Aim of the task:
The word "size" appears in some lines of the entries. Say how many, and give nothing but the number.
━━━ Data for the task
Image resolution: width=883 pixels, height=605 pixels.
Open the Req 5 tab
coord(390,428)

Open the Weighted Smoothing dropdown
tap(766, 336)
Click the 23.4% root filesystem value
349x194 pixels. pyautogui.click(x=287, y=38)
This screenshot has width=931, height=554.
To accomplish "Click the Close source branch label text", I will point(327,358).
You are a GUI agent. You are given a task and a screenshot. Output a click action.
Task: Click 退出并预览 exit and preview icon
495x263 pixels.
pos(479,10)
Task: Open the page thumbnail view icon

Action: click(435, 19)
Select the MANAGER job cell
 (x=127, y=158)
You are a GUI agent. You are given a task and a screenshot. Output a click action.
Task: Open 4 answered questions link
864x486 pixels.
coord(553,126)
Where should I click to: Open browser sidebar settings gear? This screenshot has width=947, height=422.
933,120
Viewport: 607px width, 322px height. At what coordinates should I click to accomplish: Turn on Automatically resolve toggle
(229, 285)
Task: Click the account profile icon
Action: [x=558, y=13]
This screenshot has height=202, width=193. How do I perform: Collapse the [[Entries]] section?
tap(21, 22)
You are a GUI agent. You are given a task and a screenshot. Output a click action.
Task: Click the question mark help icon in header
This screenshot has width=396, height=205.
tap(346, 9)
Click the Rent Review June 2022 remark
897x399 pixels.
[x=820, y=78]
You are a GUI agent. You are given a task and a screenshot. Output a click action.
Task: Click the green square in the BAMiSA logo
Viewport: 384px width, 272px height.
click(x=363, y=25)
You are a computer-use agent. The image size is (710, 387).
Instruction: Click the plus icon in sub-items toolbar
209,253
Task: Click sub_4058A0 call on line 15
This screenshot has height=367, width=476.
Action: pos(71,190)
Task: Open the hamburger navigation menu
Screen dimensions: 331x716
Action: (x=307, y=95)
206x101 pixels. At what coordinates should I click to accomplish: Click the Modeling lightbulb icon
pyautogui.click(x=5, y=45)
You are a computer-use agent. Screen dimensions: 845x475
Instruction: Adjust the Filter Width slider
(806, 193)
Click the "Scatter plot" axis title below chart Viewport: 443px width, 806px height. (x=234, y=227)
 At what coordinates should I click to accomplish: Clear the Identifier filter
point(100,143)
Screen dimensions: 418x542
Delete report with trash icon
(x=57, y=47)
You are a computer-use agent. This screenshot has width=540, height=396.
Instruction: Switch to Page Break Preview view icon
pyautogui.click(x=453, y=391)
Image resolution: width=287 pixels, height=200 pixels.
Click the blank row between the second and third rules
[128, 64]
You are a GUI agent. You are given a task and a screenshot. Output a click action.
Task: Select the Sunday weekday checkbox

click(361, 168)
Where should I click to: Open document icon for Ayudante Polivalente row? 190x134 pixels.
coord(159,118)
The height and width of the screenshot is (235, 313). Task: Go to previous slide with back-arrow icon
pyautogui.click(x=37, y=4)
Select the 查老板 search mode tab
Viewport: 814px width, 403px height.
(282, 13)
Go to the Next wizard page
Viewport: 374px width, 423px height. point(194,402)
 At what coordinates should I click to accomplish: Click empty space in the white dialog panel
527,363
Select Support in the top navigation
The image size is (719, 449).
━━━━━━
Output for this exercise:
2